--- Excerpted passage ---
======
Background: The mechanisms of progression from fatty liver to steatohepatitis and cirrhosis are not well elucidated. Mitochondrial dysfunction represents a key factor in the progression of non-alcoholic steatohepatitis (NASH) as mitochondria are the main cellular site of fatty acid oxidation, ATP synthesis and reactive oxygen species (ROS) production.

Aims: (1) To evaluate the role of the uncoupling protein 2 in controlling mitochondrial proton leak and ROS production in NASH rats and humans; and (2) to assess the acute liver damage induced by ischaemia–reperfusion in rats with NASH.

Methods: Mitochondria were extracted from the livers of NASH humans and rats fed a methionine and choline deficient diet. Proton leak, H2O2 synthesis, reduced glutathione/oxidised glutathione, 4-hydroxy-2-nonenal (HNE)–protein adducts, uncoupling protein-2 (UCP2) expression and ATP homeostasis were evaluated before and after ischaemia–reperfusion injury.

Results: NASH mitochondria exhibited an increased rate of proton leak due to upregulation of UCP2. These results correlated with increased production of mitochondrial hydrogen peroxide and HNE–protein adducts, and decreased hepatic ATP content that was not dependent on mitochondrial ATPase dysfunction. The application of an ischaemia–reperfusion protocol to these livers strongly depleted hepatic ATP stores, significantly increased mitochondrial ROS production and impaired ATPase activity. Livers from patients with NASH exhibited UCP2 over-expression and mitochondrial oxidative stress.
======
--- Given information ---
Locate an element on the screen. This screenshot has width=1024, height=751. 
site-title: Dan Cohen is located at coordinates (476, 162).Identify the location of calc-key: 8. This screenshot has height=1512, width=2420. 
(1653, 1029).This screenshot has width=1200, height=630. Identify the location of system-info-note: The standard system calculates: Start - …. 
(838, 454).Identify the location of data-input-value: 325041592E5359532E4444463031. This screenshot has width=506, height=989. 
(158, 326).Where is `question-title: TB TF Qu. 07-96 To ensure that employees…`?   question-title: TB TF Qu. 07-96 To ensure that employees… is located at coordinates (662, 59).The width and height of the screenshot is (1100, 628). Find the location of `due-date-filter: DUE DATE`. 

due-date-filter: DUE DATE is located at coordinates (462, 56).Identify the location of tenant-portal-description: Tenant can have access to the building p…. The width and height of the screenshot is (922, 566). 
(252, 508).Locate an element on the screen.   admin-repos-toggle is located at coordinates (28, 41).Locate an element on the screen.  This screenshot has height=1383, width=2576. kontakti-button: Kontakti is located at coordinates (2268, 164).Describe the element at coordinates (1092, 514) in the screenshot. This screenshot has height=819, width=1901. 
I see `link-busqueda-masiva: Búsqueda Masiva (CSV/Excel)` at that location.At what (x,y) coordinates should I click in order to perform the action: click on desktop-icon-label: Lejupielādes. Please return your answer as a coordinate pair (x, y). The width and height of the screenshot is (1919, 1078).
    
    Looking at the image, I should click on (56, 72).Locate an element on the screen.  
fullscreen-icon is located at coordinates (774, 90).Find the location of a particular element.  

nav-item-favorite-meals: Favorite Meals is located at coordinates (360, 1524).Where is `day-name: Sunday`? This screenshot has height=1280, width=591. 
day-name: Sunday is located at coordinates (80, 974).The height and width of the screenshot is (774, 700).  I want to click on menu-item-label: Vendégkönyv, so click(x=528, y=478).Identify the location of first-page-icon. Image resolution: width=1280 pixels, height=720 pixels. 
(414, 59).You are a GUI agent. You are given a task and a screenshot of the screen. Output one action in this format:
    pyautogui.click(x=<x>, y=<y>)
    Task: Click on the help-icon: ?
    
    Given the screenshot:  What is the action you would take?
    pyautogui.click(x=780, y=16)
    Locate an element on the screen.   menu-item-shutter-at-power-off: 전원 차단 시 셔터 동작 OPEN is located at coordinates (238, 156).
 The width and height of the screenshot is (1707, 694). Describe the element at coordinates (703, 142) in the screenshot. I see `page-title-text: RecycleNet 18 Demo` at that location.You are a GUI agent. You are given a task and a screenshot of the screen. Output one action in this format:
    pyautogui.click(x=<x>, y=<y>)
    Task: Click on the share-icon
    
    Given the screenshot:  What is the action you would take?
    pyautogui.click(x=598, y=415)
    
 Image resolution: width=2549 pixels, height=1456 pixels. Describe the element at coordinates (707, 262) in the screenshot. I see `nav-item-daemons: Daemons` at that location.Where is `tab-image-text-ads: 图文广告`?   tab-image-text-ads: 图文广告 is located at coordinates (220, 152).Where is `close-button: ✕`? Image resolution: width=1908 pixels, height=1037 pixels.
======
--- Directions ---
1/ In the NASH passage, what caused the increased rate of proton leak in NASH mitochondria?
2/ Duplicate the NASH passage word for word from "Results: NASH mitochondria" to "mitochondrial oxidative stress.".

--- Answers ---
1/ Upregulation of UCP2.

2/
Results: NASH mitochondria exhibited an increased rate of proton leak due to upregulation of UCP2. These results correlated with increased production of mitochondrial hydrogen peroxide and HNE–protein adducts, and decreased hepatic ATP content that was not dependent on mitochondrial ATPase dysfunction. The application of an ischaemia–reperfusion protocol to these livers strongly depleted hepatic ATP stores, significantly increased mitochondrial ROS production and impaired ATPase activity. Livers from patients with NASH exhibited UCP2 over-expression and mitochondrial oxidative stress.